# Washington State Homesteaders Searching for a Community



## Bethany Blanchard (Apr 14, 2020)

My name is Bethany, and I'm a 23 year old woman currently attending Evergreen State College remotely with emphasis in math and sustainable agriculture. My partner is 24 year old John, a mental health student at WSU also attending remotely. 

Our goal is a slow and sustainable shift towards self-suffiency, reusing as much of our waste as we can, and producing enough food to entirely sustain our family and immediate community if the need arose. My partner's budding career in mental healthcare would give some security, while my focus would be on farming. I'm commited to growing at a slow and continuous pace, something I often have to consciencely remind myself of. However, my 4 year plan includes harvest of poultry, dairy products, and a large number of blueberry bushes. My focus is not commercial, but for feeding my family rich, delicious foods and having plenty to trade and share with my local community.

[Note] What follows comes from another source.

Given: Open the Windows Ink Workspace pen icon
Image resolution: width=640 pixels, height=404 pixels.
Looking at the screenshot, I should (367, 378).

My issue is the same issue every homesteader here has faced, and many have come up with creative solutions for- being land. I'm looking for an already established community of homesteaders to join, or to create a band of like-minded individuals who prioritize balance, health, and open honest communication with clear expectations. I would like to start with 2-5 acres of moderately farmable land within 1-2 hours of I-5, Washington State as we're both college students who would like to remain paying in-state tuition. I have several years of post-surgical recovery and elderly care experience and my partner has several years of pet/house sitting as well as a fantastic knack for childcare.

Our current assets include modest savings and one great credit score.

Please feel free to contact me with any leads, new information is always brilliant.
Thank you for your time,
-Bethany


----------



## Wolf mom (Mar 8, 2005)

There's a thread right below yours titled: "Where to find homesteading land?" Check it out.


----------